日立製作所は12月26日、欧州の鉄道における相互乗入要求(TSI)の認証を取得し、欧州列車制御システム(ETCS)に準拠した車上信号装置を製品化したと発表した。日系企業がTSI認証を取得したのは初めて。

陸続きの欧州では複数の国をまたぐ都市間国際列車が運転されているが、列車制御のシステムは各国ごとに異なるため、国境駅で機関車を付け替えたり、複数の信号システムを搭載した車両を使う必要があり、高速化の障壁になっている。こうしたことから欧州では、列車制御システムの統一規格としてETCSが制定された。
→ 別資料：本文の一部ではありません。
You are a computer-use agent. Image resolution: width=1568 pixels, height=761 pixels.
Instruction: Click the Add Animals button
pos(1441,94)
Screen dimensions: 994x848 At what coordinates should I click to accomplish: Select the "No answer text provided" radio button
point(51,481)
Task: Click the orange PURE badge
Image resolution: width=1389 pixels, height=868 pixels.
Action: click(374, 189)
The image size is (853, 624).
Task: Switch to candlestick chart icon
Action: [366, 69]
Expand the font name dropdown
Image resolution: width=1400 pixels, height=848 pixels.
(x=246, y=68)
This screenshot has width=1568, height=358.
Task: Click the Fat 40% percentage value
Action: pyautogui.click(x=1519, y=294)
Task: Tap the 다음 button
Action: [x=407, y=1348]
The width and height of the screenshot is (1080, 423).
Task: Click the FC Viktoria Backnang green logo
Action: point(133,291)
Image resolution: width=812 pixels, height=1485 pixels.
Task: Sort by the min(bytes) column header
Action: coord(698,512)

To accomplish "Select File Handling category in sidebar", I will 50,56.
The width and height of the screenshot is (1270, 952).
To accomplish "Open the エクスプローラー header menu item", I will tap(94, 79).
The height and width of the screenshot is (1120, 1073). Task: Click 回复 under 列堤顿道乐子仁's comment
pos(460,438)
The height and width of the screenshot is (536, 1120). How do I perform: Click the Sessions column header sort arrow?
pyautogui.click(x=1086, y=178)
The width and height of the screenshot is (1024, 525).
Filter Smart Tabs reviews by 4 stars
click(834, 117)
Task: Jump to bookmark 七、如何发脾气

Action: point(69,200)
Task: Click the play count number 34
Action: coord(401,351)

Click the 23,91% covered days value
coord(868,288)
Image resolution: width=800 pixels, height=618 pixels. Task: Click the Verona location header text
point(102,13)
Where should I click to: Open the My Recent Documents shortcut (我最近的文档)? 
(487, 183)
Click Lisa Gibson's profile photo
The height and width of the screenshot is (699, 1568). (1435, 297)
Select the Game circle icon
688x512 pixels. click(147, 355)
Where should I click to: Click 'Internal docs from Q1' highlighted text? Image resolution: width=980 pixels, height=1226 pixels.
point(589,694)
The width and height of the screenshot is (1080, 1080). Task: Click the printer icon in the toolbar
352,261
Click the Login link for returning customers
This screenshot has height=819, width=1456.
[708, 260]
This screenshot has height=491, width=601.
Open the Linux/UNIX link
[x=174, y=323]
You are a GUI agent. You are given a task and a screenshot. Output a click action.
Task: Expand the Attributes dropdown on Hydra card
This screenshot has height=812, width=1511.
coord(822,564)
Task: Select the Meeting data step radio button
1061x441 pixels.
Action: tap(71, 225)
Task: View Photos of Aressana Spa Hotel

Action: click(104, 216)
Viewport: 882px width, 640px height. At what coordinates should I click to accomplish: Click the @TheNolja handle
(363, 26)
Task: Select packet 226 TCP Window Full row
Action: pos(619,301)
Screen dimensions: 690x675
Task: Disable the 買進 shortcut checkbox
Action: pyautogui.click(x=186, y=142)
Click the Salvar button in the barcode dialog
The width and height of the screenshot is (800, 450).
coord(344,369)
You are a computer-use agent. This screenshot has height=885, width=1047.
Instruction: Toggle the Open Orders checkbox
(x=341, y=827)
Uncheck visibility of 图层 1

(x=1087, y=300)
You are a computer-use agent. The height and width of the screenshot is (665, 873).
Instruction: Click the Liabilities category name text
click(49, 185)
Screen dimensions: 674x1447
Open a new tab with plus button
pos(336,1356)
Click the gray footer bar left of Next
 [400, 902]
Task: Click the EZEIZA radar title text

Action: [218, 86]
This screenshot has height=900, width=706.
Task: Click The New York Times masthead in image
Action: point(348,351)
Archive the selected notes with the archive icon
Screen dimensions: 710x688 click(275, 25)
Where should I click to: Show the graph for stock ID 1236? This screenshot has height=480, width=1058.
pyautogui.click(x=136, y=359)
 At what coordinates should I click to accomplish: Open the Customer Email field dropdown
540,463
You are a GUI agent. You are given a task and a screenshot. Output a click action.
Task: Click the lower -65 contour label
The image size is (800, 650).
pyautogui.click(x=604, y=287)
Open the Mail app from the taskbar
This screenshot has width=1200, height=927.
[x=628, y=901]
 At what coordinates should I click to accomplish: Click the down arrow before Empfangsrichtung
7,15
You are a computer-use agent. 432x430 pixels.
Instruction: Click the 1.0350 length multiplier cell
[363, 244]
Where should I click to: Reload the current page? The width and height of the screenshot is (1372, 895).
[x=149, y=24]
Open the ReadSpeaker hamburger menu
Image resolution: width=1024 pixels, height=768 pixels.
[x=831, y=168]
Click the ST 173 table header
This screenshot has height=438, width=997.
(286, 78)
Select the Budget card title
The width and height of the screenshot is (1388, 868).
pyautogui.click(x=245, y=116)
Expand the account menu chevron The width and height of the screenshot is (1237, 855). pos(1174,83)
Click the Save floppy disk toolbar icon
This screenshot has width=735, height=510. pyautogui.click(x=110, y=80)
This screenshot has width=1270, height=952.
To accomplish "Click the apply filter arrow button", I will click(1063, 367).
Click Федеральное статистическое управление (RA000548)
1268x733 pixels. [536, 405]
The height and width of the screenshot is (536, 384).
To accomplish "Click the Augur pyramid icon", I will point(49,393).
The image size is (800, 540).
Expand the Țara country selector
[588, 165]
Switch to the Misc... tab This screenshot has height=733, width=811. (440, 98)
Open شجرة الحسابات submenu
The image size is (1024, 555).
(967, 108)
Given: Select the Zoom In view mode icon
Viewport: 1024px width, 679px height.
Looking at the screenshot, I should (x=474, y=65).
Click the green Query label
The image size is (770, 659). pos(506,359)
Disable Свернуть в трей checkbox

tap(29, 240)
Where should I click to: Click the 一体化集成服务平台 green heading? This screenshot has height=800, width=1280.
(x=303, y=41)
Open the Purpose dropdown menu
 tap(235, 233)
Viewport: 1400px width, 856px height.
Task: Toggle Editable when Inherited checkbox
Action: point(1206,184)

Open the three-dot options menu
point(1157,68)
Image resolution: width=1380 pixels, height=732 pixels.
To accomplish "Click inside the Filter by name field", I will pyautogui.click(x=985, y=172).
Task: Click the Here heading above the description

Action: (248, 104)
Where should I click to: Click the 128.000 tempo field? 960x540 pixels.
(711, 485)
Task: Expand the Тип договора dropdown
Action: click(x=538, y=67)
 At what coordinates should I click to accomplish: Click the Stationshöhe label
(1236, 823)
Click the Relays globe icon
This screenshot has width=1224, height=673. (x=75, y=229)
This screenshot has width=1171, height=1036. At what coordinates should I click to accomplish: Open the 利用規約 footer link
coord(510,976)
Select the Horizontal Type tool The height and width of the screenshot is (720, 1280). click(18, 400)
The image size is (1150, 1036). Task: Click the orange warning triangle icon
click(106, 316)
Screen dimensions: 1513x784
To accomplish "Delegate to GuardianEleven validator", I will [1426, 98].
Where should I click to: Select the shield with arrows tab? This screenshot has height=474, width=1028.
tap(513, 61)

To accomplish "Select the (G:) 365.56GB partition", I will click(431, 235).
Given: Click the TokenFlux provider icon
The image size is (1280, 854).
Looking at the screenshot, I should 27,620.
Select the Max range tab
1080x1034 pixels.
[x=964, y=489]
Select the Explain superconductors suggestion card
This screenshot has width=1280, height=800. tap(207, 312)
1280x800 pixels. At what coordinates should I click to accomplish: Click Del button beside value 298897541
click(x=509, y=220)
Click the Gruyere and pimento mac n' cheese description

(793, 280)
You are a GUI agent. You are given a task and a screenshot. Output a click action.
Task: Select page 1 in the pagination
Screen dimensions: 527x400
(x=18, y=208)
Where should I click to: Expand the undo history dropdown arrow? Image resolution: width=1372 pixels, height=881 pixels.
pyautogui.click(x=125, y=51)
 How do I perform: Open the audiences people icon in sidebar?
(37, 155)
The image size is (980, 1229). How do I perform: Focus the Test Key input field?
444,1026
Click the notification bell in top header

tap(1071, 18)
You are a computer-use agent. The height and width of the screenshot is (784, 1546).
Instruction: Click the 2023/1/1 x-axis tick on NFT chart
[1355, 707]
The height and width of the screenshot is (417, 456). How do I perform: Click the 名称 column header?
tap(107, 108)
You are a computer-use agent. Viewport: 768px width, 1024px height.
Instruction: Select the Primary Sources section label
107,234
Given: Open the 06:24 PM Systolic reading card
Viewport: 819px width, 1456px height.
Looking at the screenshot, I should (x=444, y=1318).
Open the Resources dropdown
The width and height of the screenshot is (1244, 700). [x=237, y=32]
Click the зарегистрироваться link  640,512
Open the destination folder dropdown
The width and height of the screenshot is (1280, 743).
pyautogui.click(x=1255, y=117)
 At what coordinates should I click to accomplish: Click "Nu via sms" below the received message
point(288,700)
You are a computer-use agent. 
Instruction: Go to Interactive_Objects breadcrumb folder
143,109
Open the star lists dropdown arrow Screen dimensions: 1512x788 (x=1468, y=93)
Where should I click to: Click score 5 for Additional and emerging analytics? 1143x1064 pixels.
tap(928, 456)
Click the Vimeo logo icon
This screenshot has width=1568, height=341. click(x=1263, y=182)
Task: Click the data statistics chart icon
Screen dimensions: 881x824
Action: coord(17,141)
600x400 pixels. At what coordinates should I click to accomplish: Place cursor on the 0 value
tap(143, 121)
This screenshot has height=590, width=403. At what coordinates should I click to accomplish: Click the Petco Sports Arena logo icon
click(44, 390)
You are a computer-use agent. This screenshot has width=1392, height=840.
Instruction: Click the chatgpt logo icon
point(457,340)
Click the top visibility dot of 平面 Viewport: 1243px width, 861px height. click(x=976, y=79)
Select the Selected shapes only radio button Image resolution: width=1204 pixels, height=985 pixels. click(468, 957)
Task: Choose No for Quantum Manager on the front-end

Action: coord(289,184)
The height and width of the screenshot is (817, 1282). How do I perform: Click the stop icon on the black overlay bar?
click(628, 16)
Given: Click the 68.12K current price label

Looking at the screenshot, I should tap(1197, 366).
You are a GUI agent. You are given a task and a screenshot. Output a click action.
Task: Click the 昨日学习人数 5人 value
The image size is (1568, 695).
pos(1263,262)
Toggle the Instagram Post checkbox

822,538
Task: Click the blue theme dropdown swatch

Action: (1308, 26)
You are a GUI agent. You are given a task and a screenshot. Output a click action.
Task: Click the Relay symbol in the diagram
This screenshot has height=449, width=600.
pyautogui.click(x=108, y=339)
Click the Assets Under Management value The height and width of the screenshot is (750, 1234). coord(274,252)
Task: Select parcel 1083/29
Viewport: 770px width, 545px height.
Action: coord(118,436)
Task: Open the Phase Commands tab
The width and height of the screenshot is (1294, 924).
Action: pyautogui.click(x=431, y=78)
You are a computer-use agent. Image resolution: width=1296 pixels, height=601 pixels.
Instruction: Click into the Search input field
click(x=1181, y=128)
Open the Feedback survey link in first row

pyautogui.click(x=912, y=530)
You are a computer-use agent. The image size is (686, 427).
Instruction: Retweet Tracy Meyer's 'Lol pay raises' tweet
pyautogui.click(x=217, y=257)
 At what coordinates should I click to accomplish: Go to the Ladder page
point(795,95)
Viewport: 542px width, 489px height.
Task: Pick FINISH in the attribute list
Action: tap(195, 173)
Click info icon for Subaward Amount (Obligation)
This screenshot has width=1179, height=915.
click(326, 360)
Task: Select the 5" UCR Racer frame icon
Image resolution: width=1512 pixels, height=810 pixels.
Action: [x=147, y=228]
現在は欧州以外でもETCSベースの列車制御システムの導入が進んでおり、日立も2008年、中国の広州~深セン間を結ぶ高速鉄道向けにETCSベースの中国列車制御システム(CTCS)を納入している。

日立が今回製品化したETCS車上信号装置は、地上の装置から無線によって伝送された信号に基づき、ブレーキの自動制御を行うもの。安全計算機や無線通信装置などで構成されており、編成の先頭車両に設置される。

日立の英国子会社・日立レールヨーロッパは英国ネットワーク・レールの協力により、クラス97機関車1両(97301号)にETCS車上信号装置を搭載して試験走行を実施。約半年に渡る試験の結果、ETCSに準拠した他社製の地上信号システムとの互換性があることを確認した。

ETCS製品は欧州各国で相互に利用されるため、TSIに適合した証明を各国指定の公的認証機関から取得する必要がある。同社によると、安全度水準の国際規格(SIL)において最高レベルのSIL4への適合をはじめ、公的認証機関での厳格な審査を経てETCS車上信号装置のTSI認証を取得したという。

車上信号装置は日立が納入する英国高速鉄道(IEP)向けの車両に搭載される予定。同社は「今後、欧州をはじめとしてアジアを含めた世界の鉄道信号市場への事業展開を一層強化し、グローバルで鉄道システム事業の拡大を図っていきます」としている。